同じ大きさに人物を写すとき、広角なら近づき、望遠なら離れます。近づくと顔の手前(鼻)が大きく写るため、人物には85mm前後が自然だとされます。

単焦点とズーム

 単焦点ズーム
焦点距離固定可変
明るさF1.2〜F1.8が選べるF2.8が上限のことが多い
大きさ小さく軽い大きく重い
価格同じ明るさなら安い高い
撮影自分が動くその場で変えられる

「単焦点のほうが写りが良い」とよく言われますが、現行のズームは十分に写ります。単焦点の本当の利点は、同じ価格と重さでずっと明るいことです。

用途別の目安

撮るもの焦点距離(フルサイズ換算)記事
旅行・日常24-105mm旅行に持っていく1本
人物50mm・85mmポートレートのレンズ
星空14-24mm星空を撮る機材
運動会300mm以上運動会の望遠レンズ
野鳥・飛行機400mm以上野鳥・飛行機の超望遠

よくある質問

「35mm換算」とは何ですか

フィルム時代の35mm判(いまのフルサイズ)を基準にした言い方です。「換算50mm」は、フルサイズで50mmのレンズを使ったときと同じ範囲が写る、という意味です。

ズーム倍率(10倍ズームなど)は何を表しますか

望遠端÷広角端です。
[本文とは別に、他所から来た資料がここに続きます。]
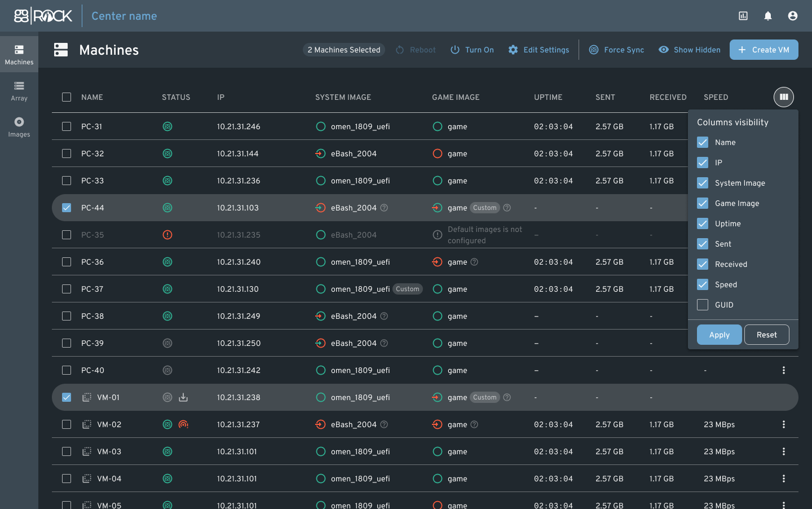This screenshot has width=812, height=509.
Task: Click the Create VM button
Action: pos(764,50)
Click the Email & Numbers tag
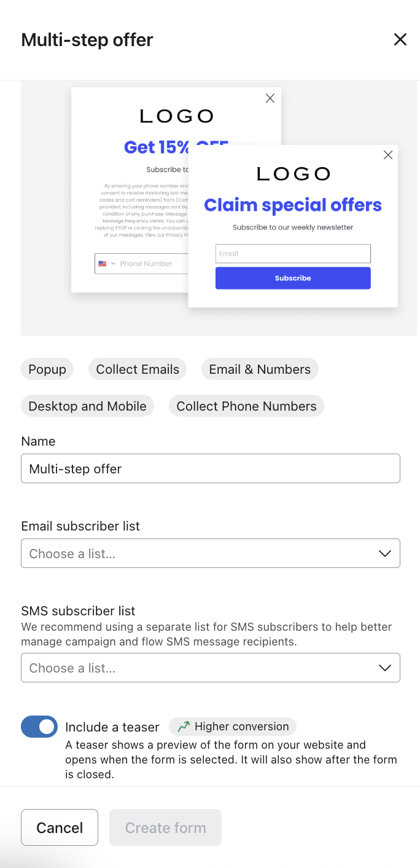 (260, 369)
18-180mmなら10倍。倍率が大きいほど便利ですが、その分だけ無理な設計になり、開放F値は暗くなります。

テレコンバーターとは

レンズとカメラの間に入れて焦点距離を伸ばす機材です。1.4倍なら400mmが560mmに、2倍なら800mmになります。ただしF値が1段(1.4倍)または2段(2倍)暗くなり、対応レンズも限られます。